L'obbligazione dell'avvocato è di mezzi e non di risultato. Questa affermazione, negli ultimi tempi, ha subìto qualche oscillazione interpretativa. Affinché un avvocatopossa considerarsi responsabile, è necessario che abbia posto in essere un comportamento violativo della diligenza professionale media di cui al secondo comma dell'articolo 1176 del codice civile. L'assunto è stato affermato dalla Corte di Cassazione con la recente sentenza n. 11906 depositata il giorno 10 giugno. La parte che decide di iniziare una causa dinanzi all'autorità giudiziaria competente, deve essere consapevole che dalla medesima può derivare un esito positivo nella stessa misura in cui può verificarsi un esito negativo.

C'è chi vince e c'è chi perde; è il logico corollario del gioco dialettico dell'arringa. Da qui, discende l'esclusione della responsabilità del difensore.

La Cassazione chiarisce quando l'avvocato è responsabile dell'esito sfavorevole della causa

Per i giudici di legittimità, il difensore risponde nei confronti del proprio cliente qualora il suo comportamento risulti caratterizzato da incuranza, ossia da indifferenza, o sia stato posto in essere con ignoranza delle norme.

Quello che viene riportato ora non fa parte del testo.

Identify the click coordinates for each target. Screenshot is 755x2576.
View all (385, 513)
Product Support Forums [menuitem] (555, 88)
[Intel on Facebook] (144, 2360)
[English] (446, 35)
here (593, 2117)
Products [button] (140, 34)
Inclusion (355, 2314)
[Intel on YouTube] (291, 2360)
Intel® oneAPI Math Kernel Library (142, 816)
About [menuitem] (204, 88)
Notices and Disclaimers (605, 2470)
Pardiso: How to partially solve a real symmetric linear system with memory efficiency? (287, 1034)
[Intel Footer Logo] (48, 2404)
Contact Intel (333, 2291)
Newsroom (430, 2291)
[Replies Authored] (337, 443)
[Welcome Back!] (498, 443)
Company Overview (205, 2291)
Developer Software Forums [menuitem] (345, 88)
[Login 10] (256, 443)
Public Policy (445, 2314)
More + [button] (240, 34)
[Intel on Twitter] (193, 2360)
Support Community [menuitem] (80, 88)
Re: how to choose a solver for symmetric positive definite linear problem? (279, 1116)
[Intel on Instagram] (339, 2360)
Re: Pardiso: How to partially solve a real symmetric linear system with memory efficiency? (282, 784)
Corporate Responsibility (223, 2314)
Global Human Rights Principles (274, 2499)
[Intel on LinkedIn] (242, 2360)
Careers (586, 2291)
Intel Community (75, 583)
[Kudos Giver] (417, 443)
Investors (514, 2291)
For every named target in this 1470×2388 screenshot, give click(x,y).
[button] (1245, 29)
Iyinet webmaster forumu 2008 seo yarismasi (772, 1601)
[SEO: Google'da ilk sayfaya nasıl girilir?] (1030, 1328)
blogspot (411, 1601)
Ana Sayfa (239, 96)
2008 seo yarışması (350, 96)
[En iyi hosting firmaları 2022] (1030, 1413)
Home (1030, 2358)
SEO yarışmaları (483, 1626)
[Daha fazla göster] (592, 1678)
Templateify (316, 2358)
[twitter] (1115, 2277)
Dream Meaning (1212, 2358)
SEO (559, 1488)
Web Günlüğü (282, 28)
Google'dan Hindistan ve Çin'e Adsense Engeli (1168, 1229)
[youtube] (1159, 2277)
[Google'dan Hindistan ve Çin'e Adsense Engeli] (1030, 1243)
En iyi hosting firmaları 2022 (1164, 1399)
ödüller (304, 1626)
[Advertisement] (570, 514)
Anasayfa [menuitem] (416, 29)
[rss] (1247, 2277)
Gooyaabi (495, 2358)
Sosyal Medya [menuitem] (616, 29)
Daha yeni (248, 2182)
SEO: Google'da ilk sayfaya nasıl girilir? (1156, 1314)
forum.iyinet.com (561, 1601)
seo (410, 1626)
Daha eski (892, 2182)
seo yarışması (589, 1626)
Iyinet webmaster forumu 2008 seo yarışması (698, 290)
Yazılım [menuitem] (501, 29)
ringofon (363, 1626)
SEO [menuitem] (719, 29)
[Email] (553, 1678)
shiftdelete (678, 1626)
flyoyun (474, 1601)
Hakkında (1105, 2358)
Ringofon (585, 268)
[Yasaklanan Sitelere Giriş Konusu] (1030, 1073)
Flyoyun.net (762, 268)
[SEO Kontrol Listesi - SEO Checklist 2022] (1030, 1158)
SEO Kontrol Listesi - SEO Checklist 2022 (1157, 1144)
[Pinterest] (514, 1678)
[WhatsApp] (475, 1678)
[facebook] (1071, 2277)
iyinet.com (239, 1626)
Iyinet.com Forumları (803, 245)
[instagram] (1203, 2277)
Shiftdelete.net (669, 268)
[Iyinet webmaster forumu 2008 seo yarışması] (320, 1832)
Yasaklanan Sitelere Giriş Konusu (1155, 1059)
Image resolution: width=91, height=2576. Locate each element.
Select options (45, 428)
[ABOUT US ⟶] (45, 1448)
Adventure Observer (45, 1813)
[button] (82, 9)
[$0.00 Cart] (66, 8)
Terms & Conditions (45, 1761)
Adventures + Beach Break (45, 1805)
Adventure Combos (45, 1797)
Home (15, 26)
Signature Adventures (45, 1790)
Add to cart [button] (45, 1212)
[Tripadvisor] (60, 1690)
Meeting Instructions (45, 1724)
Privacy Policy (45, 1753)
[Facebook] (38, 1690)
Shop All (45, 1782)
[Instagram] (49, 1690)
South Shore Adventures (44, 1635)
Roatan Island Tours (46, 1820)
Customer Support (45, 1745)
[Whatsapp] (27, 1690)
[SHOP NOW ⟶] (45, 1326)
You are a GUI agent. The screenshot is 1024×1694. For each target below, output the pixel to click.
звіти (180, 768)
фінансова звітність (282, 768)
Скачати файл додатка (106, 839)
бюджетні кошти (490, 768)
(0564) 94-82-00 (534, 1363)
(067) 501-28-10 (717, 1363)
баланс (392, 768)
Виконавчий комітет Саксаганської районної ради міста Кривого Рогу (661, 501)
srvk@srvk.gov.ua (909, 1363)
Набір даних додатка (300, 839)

L'imperizia, però, deve considerarsi assente se si riscontrano possibili divergenti opinioni in ordine alle scelte strategiche e difensive adottate. Per tale motivo, non è possibile agire a titolo di risarcimento danni nei confronti del professionista, quando l'esito negativo della causa sia dipeso da circostanze interpretative aventi ad oggetto leggi o questioni con più soluzioni prospettabili e accolte.

Risulta salva la facoltà di dare prova del comportamento doloso o colposo dell'avvocato. In definitiva, di fronte ai vari orientamenti giurisprudenziali in tema di responsabilità professionale concernente la mera circostanza dirisultare soccombenti, il contenuto della presente decisione della Cassazione, sembra essere l'unica soluzione perseguibile nei meandri della fragilità di un sistema ormai difficile da recuperare, se non rifatto ex novo.